Exposure and risk assessment analysis in the present study showed that the antibiotics levels in chicken, pork and beef from the Cretan market pose no actual risk for human health. To the best of our knowledge, this is the first study for antibiotics in meat from the Greek market although there are others similar in literature. A recent work by Oyedeji et al. [
49] presented the concentrations of nineteen antibiotic residues in imported poultry products (turkey muscle and gizzard and chicken muscle) in Nigeria. The risk assessment analysis with the conventional method showed that the dietary exposure to antibiotics per meat type was within safe levels for adults and children. Vragovic et al. examined streptomycin and tetracyclines presence in meat samples of the Croatian market [
50]. Similar to the present study, EDI was significantly higher for streptomycin (5.56 μg/person/day or 0.080 μg/kg bw/day) than TCs (0.21 μg/person/day or 0.003 μg/kg bw/day). The same trend was observed in our results too, as performing the LC–MS method for TCs led to EDI approximately two orders of magnitude lower than STr.

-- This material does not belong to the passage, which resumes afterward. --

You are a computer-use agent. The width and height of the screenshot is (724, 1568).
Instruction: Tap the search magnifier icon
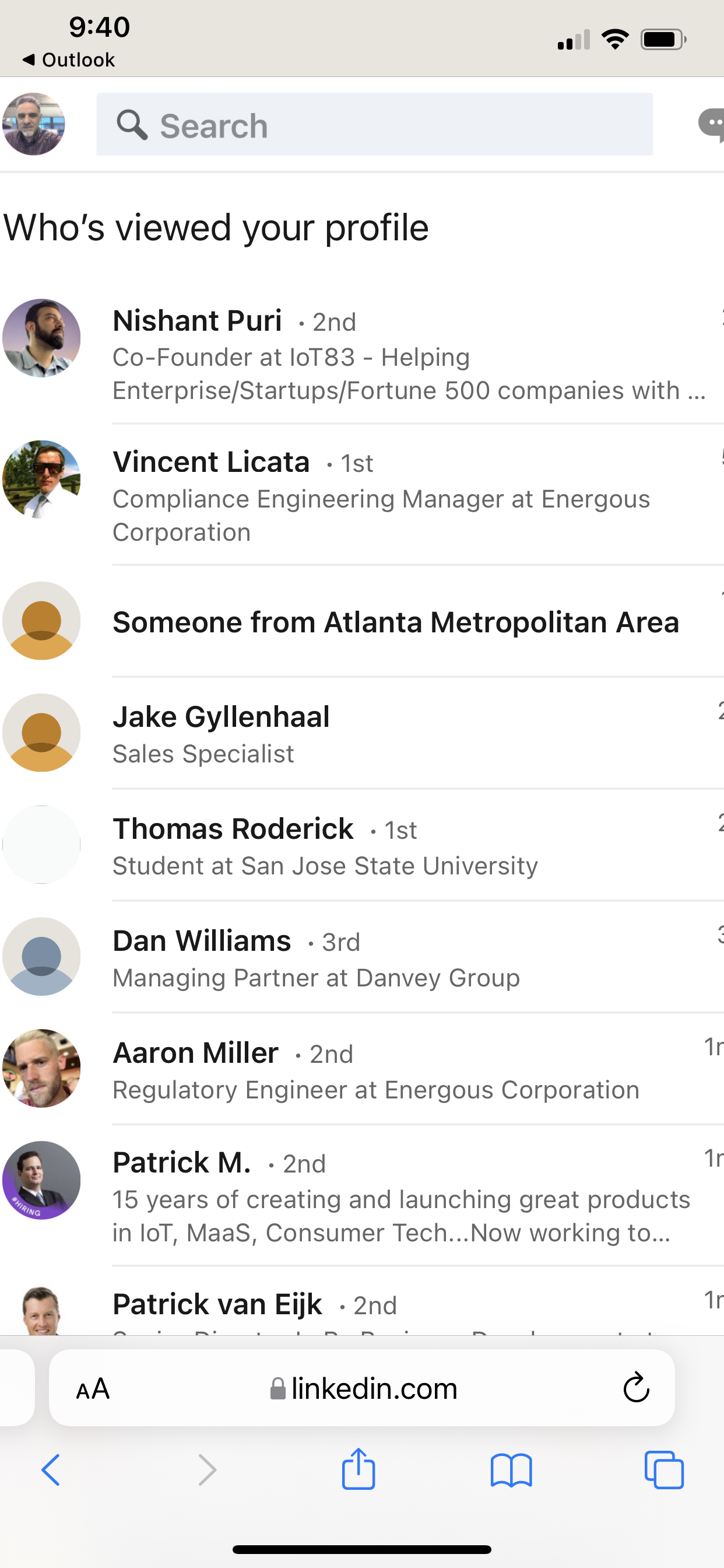tap(132, 125)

In 2017, Wang et al. investigated livestock and poultry meat samples from Shanghai for TCs, QNLs and SAs presence [
51]. Estimated daily exposure dose was below 1 μg/kg bw/day, whereas according to the authors aquatic products were a more importance source of these antibiotics than meat or milk. Kyriakides et al. examined the differences in exposure to antibiotics between children and adolescents in Cyprus from the consumption of pork meat for the years from 2012 to 2017 [
52]. EDI values were far below ADI and notably higher in children aged 6–9 years old compared to adolescents aged 10–17 years old. All HI values were below 0.056 and indicated low risk exposure for all participants.
A different approach was followed by Zhang et al. [
53], who calculated EDI from the urinary levels of the excreted antibiotics to estimate initial exposure of the Chinese. They found that 14.7% of the children had HI greater than 1 as well as 23.6% of the parents and 11.8% of the grandparents, with ciprofloxacin being the major contributor to exposure among all participants. Lately, researchers aimed to describe the antibiotic exposure in Shanghai primary school students [
54]. Fluoroquinolones, lincosamides, sulfonamides and tetracyclines were examined and the totally daily exposure dose was found to be below 1 μg/kg bw/day. Finally, the study concluded that intake frequency of white meat (poultry meat) is positively associated with TCS and intake frequency of dairy products with enrofloxacin (QNLs).